The Regents of the University of California (UC), the University of Vienna, and Emmanuelle Charpentier, Ph.D., of the Max-Planck Institute in Berlin, have been granted a U.S. patent for intellectual property related to CRISPR-Cas9 genome-editing technology.
According to the companies, U.S. Patent No. 10,000,772 covers methods of using optimized guide RNA formats (including single-guide and dual-guide formats) in certain environments, including eukaryotic cells (such as human, animal, and plant cells). The optimized formats modify the part of a guide RNA that interacts with the CRISPR-Cas9 nuclease.
The ‘772 patent claims priority to a U.S. provisional application, filed by UC on May 25, 2012, which broadly encompasses CRISPR-Cas9 genome-editing technology invented by the research teams of Dr. Charpentier and Jennifer Doudna, Ph.D., of UC Berkeley, the companies said.
Both are listed as co-inventors on the ‘772 patent, as are Martin Jinek, Ph.D., of University of Zurich, a postdoctoral student of Dr. Doudna; and Krzysztof Chylinski, Ph.D., of University of Vienna, a onetime postdoctoral student of Dr. Charpentier.
“We believe that the U.S. patent ‘772 granted [yesterday] covers the use of CRISPR-Cas9 genome editing with the RNA guide formats that are widely used throughout the industry,” the three companies said in a statement. “We anticipate this is the first of many patents that will be granted to UC on this foundational CRISPR-Cas9 intellectual property.”
The granting of the patent for “Methods and compositions for RNA-directed target DNA modification and for RNA-directed modulation of transcription” was announced yesterday by three companies that have licensed CRISPR technology based on research by the labs of Drs. Doudna and Charpentier: Caribou Biosciences, whose scientific advisory board includes Drs. Doudna and Jinek; CRISPR Therapeutics, whose scientific founder is Dr. Charpentier; and Intellia Therapeutics, whose co-founders include Dr. Doudna and Rodolphe Barrangou, Ph.D., of North Carolina State University.
Dr. Barrangou is also editor-in-chief of The CRISPR Journal, a new peer-reviewed journal on all aspects of genome-editing research published by GEN publisher Mary Ann Liebert Inc.
Targeting a Single Strand
The patent is the second CRISPR-related patent in as many weeks awarded to UC by the USPTO.
Last week, UC was granted U.S. Patent No. 9,994,831, which covers “methods and compositions for modifying a single stranded target nucleic acid.” UC filed for that patent in 2014.
The U.S. Patent and Trademark Office (USPTO) granted both patents even as UC, the University of Vienna, and Dr. Charpentier remain in a bitter battle royal with the Broad Institute of MIT and Harvard over who invented CRISPR.
The U.S. Court of Appeals for the Federal Circuit recently heard oral arguments in the case. Both UC and the Broad have issued statements expressing confidence that the appeals court would decide in their favor.

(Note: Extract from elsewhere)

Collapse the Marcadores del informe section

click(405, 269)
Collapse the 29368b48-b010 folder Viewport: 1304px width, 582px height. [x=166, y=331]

The UC and its co-appellants are appealing a February 15, 2017, Patent Trial and Appeal Board (PTAB) finding of “no interference in fact” between 12 patents related to CRISPR (clustered regularly interspaced short palindromic repeats) technology that list as inventor Feng Zhang, Ph.D., of the Broad, and a patent application by Dr. Charpentier and Jennifer Doudna, Ph.D., of UC Berkeley.

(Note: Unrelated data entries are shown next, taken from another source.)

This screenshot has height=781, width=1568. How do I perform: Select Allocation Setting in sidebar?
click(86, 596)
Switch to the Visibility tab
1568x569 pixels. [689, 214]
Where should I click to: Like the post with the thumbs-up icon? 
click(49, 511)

The PTAB concluded the UC and the Broad’s technologies to be “patentable distinct” and that “a person of ordinary skill in the art would not have reasonably expected a CRISPR-Cas9 system to be successful in a eukaryotic environment.”
As a result, the PTAB held, the application can be returned to the USPTO examiner who previously determined it allowable for review. The UC and partners have argued in their appeal that the PTAB used unreasonably high standards to determine obviousness and the expectation of success of the invention.
In addition to the ‘772 and ‘831 patents, the UC and partners have been found their patent applications allowable in the U.S., and also have been awarded patents in Europe, the U.K., China, Japan, and various countries worldwide. Those patents covered the dual- and single-guide RNA compositions of the widely adopted CRISPR-Cas9 genome-editing technology and their uses in all environments, including plant, animal, and human cells as well as for use in human therapeutics.